### [TEXT PROVIDED]
Reinforcement Learning for LLMs LLM Reasoning and Architecture

Can models learn when to think versus respond quickly?

Can a single LLM learn to adaptively choose between extended reasoning and concise responses based on task complexity? This matters because it could optimize compute efficiency without sacrificing accuracy on hard problems.

Note · 2026-02-22 · sourced from Reasoning o1 o3 Search

The question "can LLMs learn when to think?" has a concrete answer. Thinkless trains a single model to adaptively select between extended chain-of-thought reasoning and concise direct responses, guided by three factors: task complexity, model capability, and the user's efficiency-accuracy tolerance.

The mechanism: two control tokens (<think> and <short>) are generated as the first output token, signaling the reasoning mode. A distillation warm-up phase aligns each token with expert behavior — a reasoning model for <think>, a compact instruction model for <short>. Then RL optimizes the routing policy.

### [GIVEN ENTRIES]
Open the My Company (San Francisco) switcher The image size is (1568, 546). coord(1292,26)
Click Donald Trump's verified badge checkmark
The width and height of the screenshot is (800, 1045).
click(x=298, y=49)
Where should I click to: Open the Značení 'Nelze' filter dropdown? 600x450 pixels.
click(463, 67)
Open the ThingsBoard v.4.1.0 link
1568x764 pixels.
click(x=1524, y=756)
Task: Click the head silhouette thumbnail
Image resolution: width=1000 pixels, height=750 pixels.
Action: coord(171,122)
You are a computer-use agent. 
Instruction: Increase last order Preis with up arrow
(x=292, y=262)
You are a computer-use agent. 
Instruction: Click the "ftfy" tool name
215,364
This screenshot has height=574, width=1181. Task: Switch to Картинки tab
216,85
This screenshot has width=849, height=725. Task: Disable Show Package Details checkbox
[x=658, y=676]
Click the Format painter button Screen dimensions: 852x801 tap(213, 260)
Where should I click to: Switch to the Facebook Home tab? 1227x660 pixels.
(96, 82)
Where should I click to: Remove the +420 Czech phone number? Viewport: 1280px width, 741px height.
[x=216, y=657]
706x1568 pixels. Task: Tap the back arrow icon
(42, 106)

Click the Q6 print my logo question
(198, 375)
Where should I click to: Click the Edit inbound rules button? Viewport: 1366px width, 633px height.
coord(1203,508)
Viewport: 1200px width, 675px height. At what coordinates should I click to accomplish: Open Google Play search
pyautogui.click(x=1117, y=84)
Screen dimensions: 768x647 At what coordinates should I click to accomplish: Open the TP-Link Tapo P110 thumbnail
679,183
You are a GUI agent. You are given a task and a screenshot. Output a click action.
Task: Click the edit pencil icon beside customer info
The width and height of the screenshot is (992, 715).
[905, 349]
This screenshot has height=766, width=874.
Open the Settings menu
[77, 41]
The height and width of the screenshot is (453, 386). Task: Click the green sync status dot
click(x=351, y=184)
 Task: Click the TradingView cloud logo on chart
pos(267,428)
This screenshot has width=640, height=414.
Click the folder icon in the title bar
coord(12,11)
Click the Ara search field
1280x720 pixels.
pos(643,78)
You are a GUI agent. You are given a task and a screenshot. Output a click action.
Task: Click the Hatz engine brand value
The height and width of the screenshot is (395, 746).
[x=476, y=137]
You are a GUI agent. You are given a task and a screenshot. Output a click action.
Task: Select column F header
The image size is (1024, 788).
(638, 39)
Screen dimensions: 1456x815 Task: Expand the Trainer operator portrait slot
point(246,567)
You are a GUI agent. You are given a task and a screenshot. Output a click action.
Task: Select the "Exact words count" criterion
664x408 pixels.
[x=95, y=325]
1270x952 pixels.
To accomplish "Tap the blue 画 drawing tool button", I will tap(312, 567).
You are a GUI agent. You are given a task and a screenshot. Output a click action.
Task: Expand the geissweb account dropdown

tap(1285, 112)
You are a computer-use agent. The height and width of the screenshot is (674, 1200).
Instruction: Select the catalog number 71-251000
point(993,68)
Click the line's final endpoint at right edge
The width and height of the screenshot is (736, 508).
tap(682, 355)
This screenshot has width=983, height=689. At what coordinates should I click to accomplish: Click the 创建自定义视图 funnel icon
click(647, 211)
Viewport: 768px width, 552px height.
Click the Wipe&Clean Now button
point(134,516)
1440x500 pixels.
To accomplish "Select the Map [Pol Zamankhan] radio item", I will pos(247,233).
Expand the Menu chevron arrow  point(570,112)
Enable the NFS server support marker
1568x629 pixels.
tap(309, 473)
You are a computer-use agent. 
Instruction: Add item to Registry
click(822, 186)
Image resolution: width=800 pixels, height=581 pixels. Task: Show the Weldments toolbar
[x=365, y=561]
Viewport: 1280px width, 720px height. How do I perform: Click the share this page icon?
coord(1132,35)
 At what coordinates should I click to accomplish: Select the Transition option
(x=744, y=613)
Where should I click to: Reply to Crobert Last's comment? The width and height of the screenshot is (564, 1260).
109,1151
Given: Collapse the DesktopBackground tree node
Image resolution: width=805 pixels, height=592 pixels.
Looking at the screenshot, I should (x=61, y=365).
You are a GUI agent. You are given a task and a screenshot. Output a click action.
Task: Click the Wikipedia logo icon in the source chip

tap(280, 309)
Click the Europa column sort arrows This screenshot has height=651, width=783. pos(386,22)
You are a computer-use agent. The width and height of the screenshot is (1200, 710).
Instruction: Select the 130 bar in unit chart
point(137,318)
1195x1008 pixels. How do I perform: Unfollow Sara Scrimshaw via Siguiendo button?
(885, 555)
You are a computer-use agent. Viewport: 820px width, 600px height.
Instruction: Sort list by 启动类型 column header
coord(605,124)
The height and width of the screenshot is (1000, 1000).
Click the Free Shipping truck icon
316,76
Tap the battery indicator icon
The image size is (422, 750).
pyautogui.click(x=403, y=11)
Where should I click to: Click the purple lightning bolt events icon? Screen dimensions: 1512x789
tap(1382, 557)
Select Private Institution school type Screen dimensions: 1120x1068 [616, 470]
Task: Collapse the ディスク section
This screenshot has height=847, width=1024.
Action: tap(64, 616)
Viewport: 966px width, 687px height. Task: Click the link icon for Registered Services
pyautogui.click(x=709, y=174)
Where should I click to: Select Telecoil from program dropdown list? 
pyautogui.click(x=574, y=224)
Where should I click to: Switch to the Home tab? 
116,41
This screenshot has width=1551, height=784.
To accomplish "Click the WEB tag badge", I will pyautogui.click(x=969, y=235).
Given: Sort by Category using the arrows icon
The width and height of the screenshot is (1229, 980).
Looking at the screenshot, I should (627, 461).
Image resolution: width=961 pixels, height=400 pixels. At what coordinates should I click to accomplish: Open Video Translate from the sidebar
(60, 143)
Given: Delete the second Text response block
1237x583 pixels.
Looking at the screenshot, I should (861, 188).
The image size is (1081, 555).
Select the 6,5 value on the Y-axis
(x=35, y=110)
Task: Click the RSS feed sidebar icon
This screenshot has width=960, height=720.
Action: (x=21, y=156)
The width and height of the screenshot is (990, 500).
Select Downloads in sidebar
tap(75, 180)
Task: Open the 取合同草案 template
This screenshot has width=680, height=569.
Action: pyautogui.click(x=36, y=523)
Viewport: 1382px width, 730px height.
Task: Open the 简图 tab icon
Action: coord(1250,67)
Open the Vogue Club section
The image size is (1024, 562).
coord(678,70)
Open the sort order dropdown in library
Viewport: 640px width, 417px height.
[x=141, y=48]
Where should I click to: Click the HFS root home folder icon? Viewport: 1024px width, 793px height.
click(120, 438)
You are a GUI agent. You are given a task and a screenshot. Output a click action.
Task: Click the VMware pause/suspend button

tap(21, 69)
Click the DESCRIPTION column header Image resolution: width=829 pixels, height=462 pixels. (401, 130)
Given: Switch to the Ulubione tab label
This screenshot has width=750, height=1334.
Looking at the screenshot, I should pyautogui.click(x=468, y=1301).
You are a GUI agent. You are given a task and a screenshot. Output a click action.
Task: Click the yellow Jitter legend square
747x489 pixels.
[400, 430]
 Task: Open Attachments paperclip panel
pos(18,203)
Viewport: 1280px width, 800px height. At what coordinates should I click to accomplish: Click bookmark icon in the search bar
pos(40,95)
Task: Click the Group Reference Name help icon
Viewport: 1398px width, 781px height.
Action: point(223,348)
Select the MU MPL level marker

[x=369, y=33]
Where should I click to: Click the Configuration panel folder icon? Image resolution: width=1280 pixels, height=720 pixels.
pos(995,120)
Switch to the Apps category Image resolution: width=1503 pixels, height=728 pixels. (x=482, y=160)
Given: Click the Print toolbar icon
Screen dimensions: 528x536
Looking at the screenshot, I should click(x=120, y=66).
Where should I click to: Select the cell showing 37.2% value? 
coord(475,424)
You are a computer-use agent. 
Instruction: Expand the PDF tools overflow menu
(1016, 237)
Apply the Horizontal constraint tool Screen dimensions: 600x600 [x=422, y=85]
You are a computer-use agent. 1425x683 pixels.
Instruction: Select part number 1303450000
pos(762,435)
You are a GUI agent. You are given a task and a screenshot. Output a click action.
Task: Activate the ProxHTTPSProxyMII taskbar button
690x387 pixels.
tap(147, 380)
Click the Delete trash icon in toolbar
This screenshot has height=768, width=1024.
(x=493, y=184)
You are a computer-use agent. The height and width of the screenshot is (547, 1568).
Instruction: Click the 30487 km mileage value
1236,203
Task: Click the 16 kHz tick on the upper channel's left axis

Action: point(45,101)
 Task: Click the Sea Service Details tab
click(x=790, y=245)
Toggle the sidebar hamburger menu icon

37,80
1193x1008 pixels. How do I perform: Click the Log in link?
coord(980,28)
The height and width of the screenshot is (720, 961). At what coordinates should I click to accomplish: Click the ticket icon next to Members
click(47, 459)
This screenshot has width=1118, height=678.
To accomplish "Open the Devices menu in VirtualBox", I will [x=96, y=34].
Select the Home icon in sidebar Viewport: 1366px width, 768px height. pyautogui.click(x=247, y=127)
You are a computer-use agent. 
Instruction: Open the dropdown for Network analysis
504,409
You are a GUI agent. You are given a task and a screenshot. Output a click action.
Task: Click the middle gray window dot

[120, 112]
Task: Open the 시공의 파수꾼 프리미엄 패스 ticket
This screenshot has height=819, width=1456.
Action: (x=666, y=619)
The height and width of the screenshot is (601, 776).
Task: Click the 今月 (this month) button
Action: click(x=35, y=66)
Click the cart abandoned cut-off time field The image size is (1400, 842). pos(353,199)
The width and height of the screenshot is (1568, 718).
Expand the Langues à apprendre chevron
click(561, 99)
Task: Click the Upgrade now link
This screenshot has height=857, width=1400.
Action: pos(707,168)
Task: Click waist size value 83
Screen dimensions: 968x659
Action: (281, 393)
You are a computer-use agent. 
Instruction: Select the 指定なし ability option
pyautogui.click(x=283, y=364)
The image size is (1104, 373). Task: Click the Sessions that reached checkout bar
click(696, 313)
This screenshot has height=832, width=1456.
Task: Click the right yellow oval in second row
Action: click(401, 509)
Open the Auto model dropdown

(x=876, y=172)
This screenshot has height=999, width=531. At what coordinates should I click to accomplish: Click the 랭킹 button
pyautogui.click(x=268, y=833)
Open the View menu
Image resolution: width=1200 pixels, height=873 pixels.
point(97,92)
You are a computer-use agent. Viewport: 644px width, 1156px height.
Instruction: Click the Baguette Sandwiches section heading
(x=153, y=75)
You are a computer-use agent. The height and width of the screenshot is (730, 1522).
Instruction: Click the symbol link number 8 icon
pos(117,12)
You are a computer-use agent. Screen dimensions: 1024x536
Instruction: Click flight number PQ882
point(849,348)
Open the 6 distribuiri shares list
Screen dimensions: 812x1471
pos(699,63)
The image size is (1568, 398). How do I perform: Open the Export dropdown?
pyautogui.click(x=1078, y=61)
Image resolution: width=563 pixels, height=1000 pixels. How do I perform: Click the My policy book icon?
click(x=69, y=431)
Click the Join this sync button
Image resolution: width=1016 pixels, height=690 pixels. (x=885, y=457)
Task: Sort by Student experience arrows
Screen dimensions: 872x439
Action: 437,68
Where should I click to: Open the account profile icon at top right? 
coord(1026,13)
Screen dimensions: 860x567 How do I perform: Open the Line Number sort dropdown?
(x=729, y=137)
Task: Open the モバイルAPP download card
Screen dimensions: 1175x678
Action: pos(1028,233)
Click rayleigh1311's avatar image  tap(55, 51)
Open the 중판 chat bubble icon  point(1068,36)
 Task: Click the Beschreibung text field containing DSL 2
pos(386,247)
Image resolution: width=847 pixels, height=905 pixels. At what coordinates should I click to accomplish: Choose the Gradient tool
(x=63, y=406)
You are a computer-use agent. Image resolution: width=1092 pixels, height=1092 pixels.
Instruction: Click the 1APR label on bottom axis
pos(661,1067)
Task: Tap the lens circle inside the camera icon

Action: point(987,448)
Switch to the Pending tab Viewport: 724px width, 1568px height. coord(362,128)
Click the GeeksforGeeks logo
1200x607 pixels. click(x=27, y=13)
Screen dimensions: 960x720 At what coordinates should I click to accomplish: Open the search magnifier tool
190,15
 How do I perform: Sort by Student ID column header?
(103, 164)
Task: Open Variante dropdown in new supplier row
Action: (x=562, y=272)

### [THE TASK]
Transcribe the part of the passage on adaptive reasoning that opens with the words containing "Can a single" and closes with "the routing policy.". Please work from the passage on adaptive reasoning alone and set the material aside.

### [WRITTEN RESPONSE]
Can a single LLM learn to adaptively choose between extended reasoning and concise responses based on task complexity? This matters because it could optimize compute efficiency without sacrificing accuracy on hard problems.

Note · 2026-02-22 · sourced from Reasoning o1 o3 Search

The question "can LLMs learn when to think?" has a concrete answer. Thinkless trains a single model to adaptively select between extended chain-of-thought reasoning and concise direct responses, guided by three factors: task complexity, model capability, and the user's efficiency-accuracy tolerance.

The mechanism: two control tokens (<think> and <short>) are generated as the first output token, signaling the reasoning mode. A distillation warm-up phase aligns each token with expert behavior — a reasoning model for <think>, a compact instruction model for <short>. Then RL optimizes the routing policy.